#### WHAT THIS TASK INVOLVES:
Return the data lines from the line with "Given: Open the woman on boat product image" to the line with "(x=632, y=240)", both included, copying them exactly and leaving out the pictures.

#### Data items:
========================
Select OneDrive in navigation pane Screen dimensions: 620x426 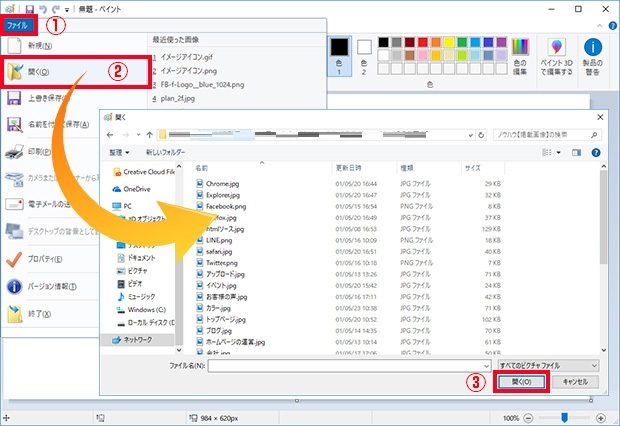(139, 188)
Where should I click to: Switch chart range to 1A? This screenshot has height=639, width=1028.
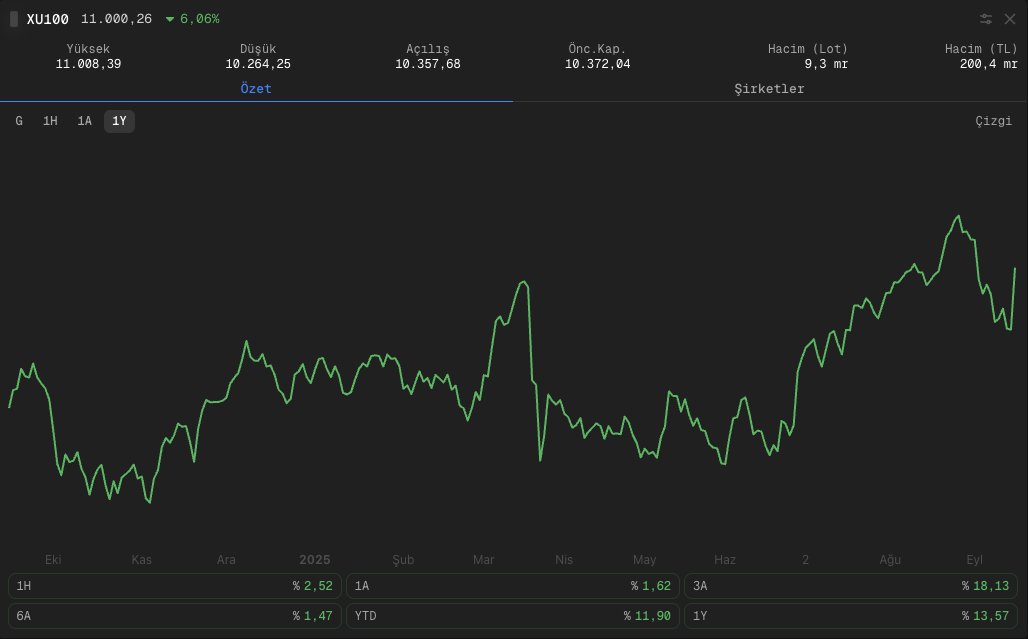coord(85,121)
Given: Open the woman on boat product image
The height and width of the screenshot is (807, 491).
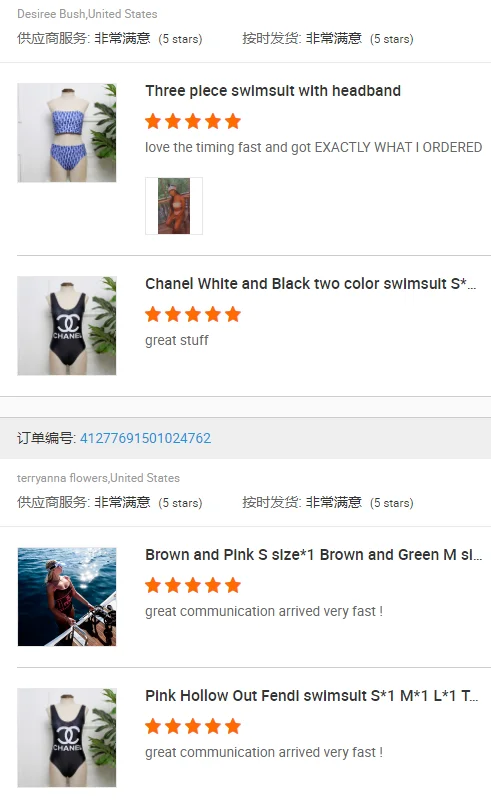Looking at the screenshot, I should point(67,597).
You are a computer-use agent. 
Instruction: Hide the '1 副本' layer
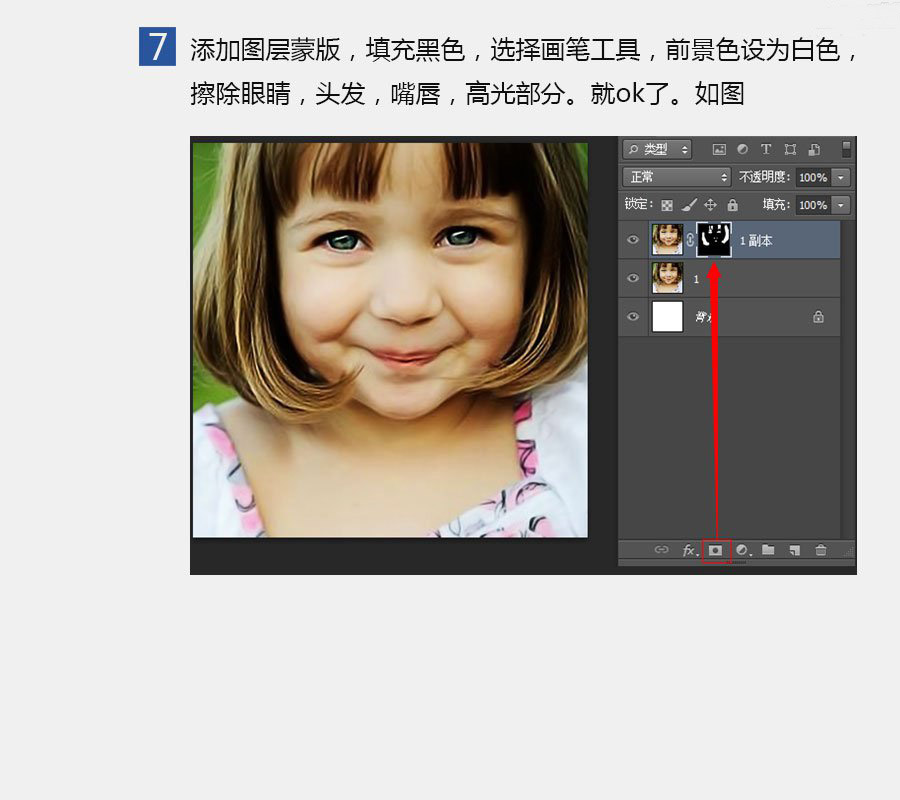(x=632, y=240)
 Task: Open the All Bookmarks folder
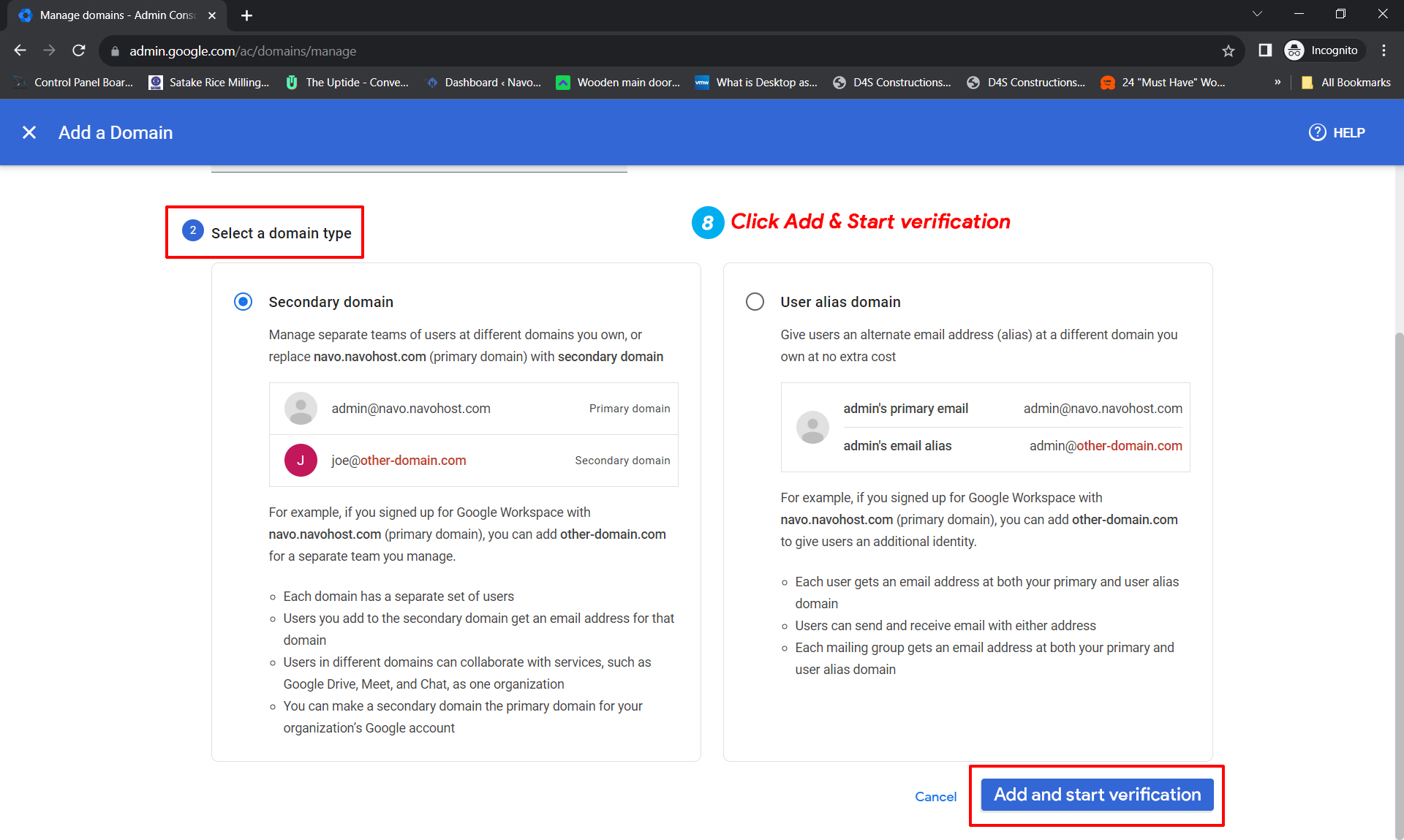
========================
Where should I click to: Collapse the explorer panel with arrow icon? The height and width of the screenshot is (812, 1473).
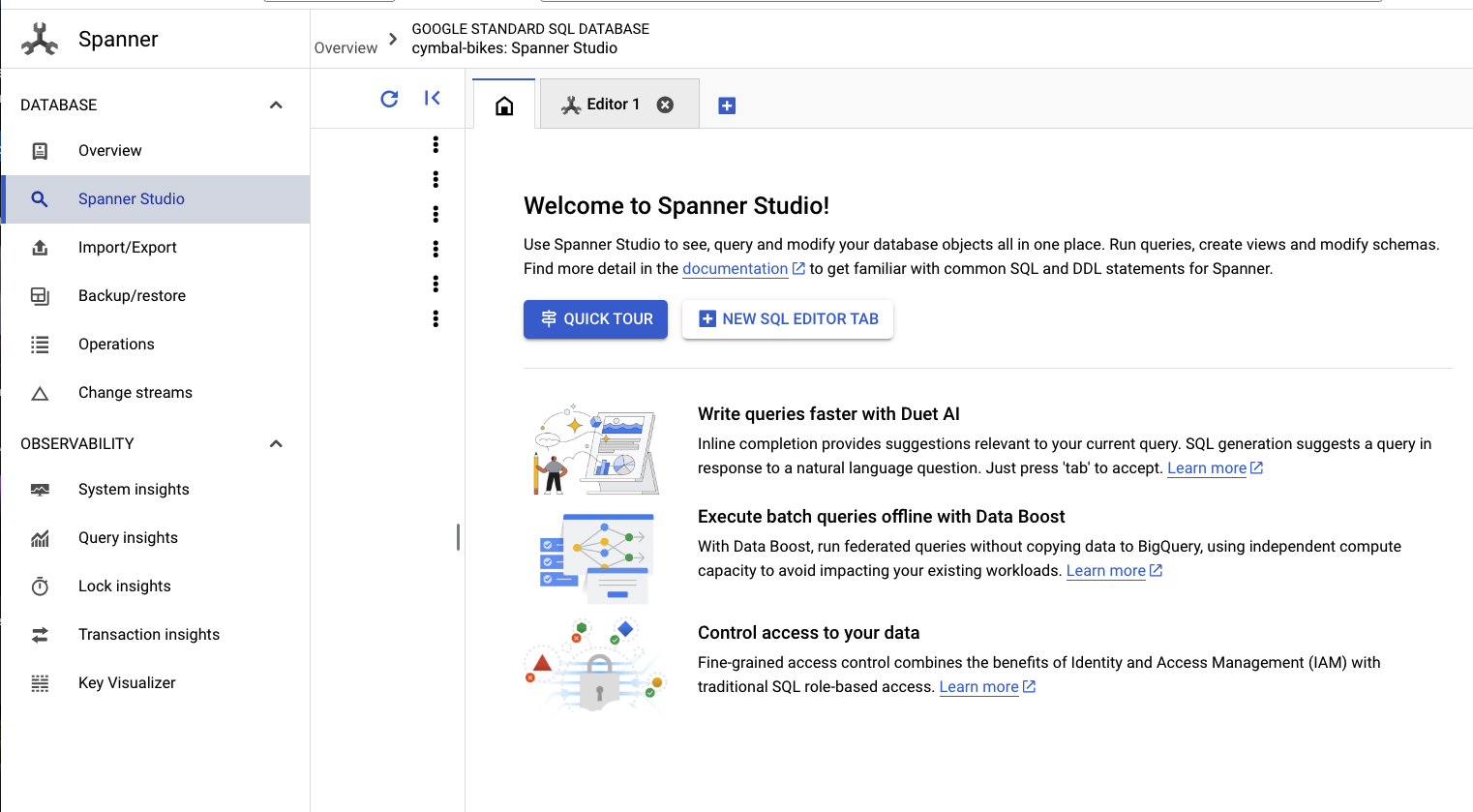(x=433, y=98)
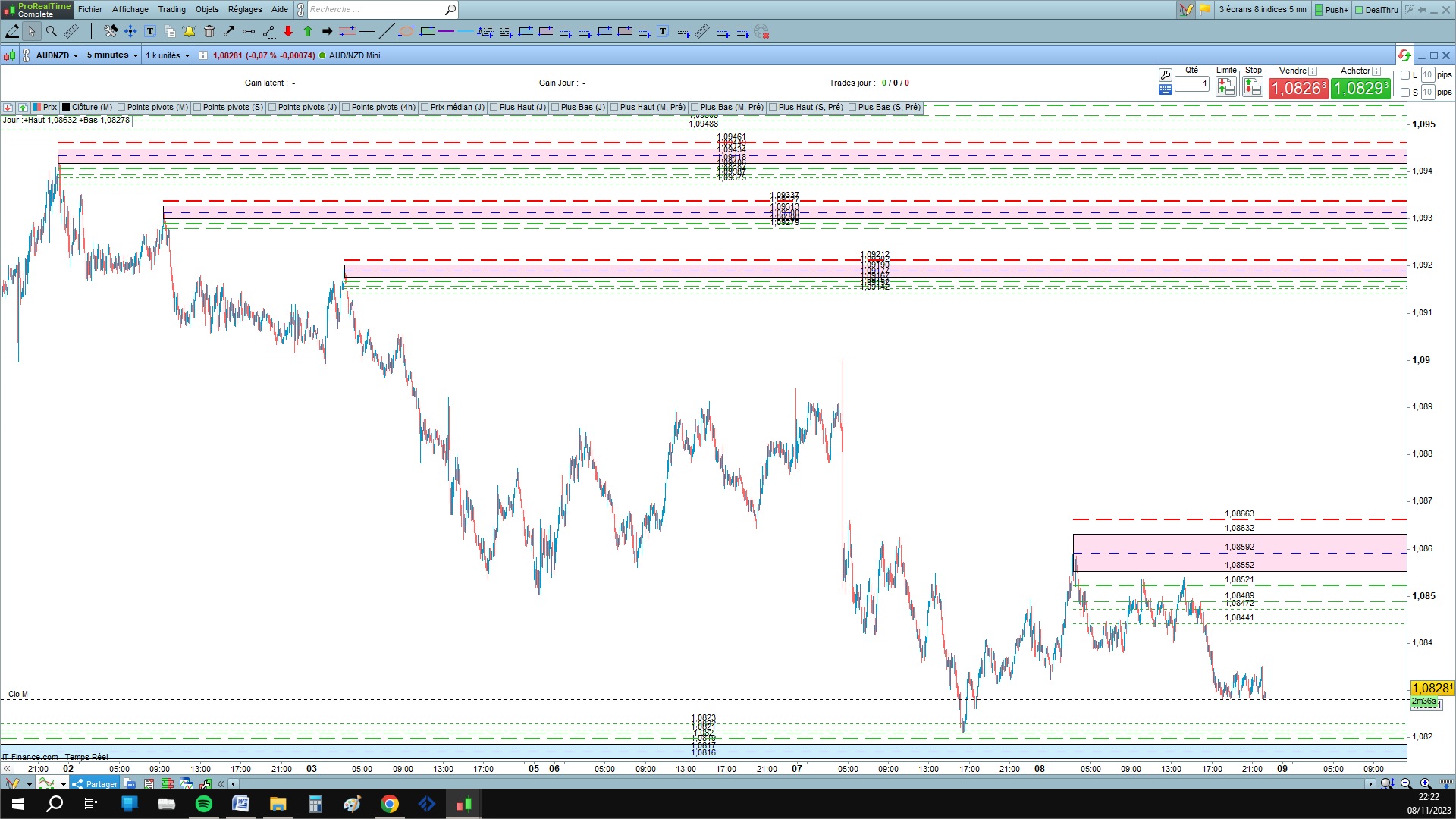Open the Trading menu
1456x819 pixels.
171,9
========================
#### ANSWER TO THE PROBLEM:
Given: Open the woman on boat product image
The height and width of the screenshot is (807, 491).
Looking at the screenshot, I should point(67,597).
You are a computer-use agent. 
Instruction: Hide the '1 副本' layer
(x=632, y=240)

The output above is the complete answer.